As promised, it's time to rank the Big Ten's top tight ends entering the 2011 season.

Unlike wide receiver, a position loaded with clear-cut No. 1 options, the tight end group has a few more question marks. Standout players like Wisconsin's Lance Kendricks, Michigan State's Charlie Gantt and Iowa's Allen Reisner have departed. While the wide receivers list was based heavily on past performance, this one leans more on potential for the upcoming season.

Here's your top 10 for '11 (Update: Ohio State's Jake Stoneburner has been included in the rankings. Apologies for the oversight):

[+] EnlargeKyler Reed
John S. Peterson/Icon SMIKyler Reed had 22 catches for 395 yards and eight TDs last season.
1. Kyler Reed, Nebraska, junior: Here's a name Big Ten fans need to know. Why? He might terrorize your team's defense when it goes up against Nebraska this fall. Reed is a gifted pass-catching tight end who averaged 18 yards per reception and scored eight touchdowns in 2010. The Huskers lack proven depth at receiver, so Reed should be a focal point of the passing game in Tim Beck's offense.

2. Drake Dunsmore, Northwestern, senior: If Dunsmore can stay healthy, he'll contend for All-Big Ten honors this fall. He didn't have the monster season some expected in 2010, although he still recorded 40 receptions for 381 yards and five touchdowns. Offensive coordinator Mick McCall wants to feature Dunsmore as much as possible, so if the senior avoids the injury bug, he'll have a chance to put up big numbers.

3. Jake Stoneburner, Ohio State, junior: Stoneburner has been discussed as a potential breakout player for some time, and this could finally be his season to shine. Ohio State enters the season with no proven depth at receiver, while Stoneburner has been in the system for a while and recorded 21 receptions for 222 yards and two touchdowns in 2010. The Buckeyes have seemed hesitant to feature the tight end in the passing game, but Stoneburner could be the man to change things this fall.

4. Ted Bolser, Indiana, sophomore: Bolser quietly turned in one of the best seasons among Big Ten freshmen in 2010. He started seven games and averaged 15.1 yards per reception, recording 27 catches and five touchdowns. Indiana has enough depth at receiver to occupy opposing defensive backs, so Bolser should find some openings to make plays. He boasts excellent size at 6-foot-6, 240.

5. Eric Lair, Minnesota, senior: After recording just one reception in his first two years, Lair had somewhat of a breakout season in 2010. He ranked among the Big Ten's most productive tight ends with 39 receptions for 526 yards, an average of 13.5 yards per catch. The Gophers need more pass-catching options alongside Da'Jon McKnight, and Lair could see an even bigger role this fall.

6. Brian Linthicum, Michigan State, senior: As Gantt departs, Linthicum is the obvious candidate to move into the No. 1 role for an offense that doesn't ignore the tight end position. Linthicum started five games in 2010, recording 18 receptions for 230 yards. He has 19 career starts for two AQ teams (Clemson and Michigan State), so he's no stranger to the spotlight. But Linthicum can't afford a drop-off as talented sophomore Dion Sims rejoins the team.

* Set problem 1
Reproduce the records word for word, beginning with their first line and stopping after the line that contains "Open AAH link".
The article on Big Ten tight ends and the records are unrelated to each other.

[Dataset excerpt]
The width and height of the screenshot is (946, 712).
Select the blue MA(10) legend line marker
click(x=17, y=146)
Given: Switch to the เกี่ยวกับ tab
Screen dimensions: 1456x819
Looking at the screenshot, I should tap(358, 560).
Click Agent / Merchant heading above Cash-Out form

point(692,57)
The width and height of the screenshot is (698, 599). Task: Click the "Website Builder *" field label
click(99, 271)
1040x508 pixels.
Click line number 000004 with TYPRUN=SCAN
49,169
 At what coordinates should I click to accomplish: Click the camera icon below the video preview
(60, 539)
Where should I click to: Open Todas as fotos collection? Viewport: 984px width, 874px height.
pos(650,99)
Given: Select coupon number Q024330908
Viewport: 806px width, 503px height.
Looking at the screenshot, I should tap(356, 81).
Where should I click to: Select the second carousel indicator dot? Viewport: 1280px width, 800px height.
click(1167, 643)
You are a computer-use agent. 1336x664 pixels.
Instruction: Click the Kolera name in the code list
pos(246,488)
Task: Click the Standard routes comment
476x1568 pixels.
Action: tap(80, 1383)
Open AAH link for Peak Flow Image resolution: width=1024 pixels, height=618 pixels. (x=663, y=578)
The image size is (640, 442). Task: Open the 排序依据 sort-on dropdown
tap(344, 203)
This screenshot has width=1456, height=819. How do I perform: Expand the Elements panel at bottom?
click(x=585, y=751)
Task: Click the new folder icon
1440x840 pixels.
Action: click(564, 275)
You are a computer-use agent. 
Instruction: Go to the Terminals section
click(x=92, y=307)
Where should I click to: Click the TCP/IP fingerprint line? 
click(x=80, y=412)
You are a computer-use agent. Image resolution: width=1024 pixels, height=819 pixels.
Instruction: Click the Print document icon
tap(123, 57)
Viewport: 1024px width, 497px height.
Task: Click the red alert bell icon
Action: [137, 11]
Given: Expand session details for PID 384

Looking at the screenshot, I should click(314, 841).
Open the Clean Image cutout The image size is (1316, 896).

* Set problem 2
Transcribe the passage of the article on Big Ten tight ends word for word, beginning at the words "1. Kyler Reed, Nebraska, junior: Here's" and stopping after the words "up big numbers.".

* Expected output 1
The width and height of the screenshot is (946, 712).
Select the blue MA(10) legend line marker
click(x=17, y=146)
Given: Switch to the เกี่ยวกับ tab
Screen dimensions: 1456x819
Looking at the screenshot, I should tap(358, 560).
Click Agent / Merchant heading above Cash-Out form

point(692,57)
The width and height of the screenshot is (698, 599). Task: Click the "Website Builder *" field label
click(99, 271)
1040x508 pixels.
Click line number 000004 with TYPRUN=SCAN
49,169
 At what coordinates should I click to accomplish: Click the camera icon below the video preview
(60, 539)
Where should I click to: Open Todas as fotos collection? Viewport: 984px width, 874px height.
pos(650,99)
Given: Select coupon number Q024330908
Viewport: 806px width, 503px height.
Looking at the screenshot, I should tap(356, 81).
Where should I click to: Select the second carousel indicator dot? Viewport: 1280px width, 800px height.
click(1167, 643)
You are a computer-use agent. 1336x664 pixels.
Instruction: Click the Kolera name in the code list
pos(246,488)
Task: Click the Standard routes comment
476x1568 pixels.
Action: tap(80, 1383)
Open AAH link for Peak Flow Image resolution: width=1024 pixels, height=618 pixels. (x=663, y=578)

* Expected output 2
1. Kyler Reed, Nebraska, junior: Here's a name Big Ten fans need to know. Why? He might terrorize your team's defense when it goes up against Nebraska this fall. Reed is a gifted pass-catching tight end who averaged 18 yards per reception and scored eight touchdowns in 2010. The Huskers lack proven depth at receiver, so Reed should be a focal point of the passing game in Tim Beck's offense.

2. Drake Dunsmore, Northwestern, senior: If Dunsmore can stay healthy, he'll contend for All-Big Ten honors this fall. He didn't have the monster season some expected in 2010, although he still recorded 40 receptions for 381 yards and five touchdowns. Offensive coordinator Mick McCall wants to feature Dunsmore as much as possible, so if the senior avoids the injury bug, he'll have a chance to put up big numbers.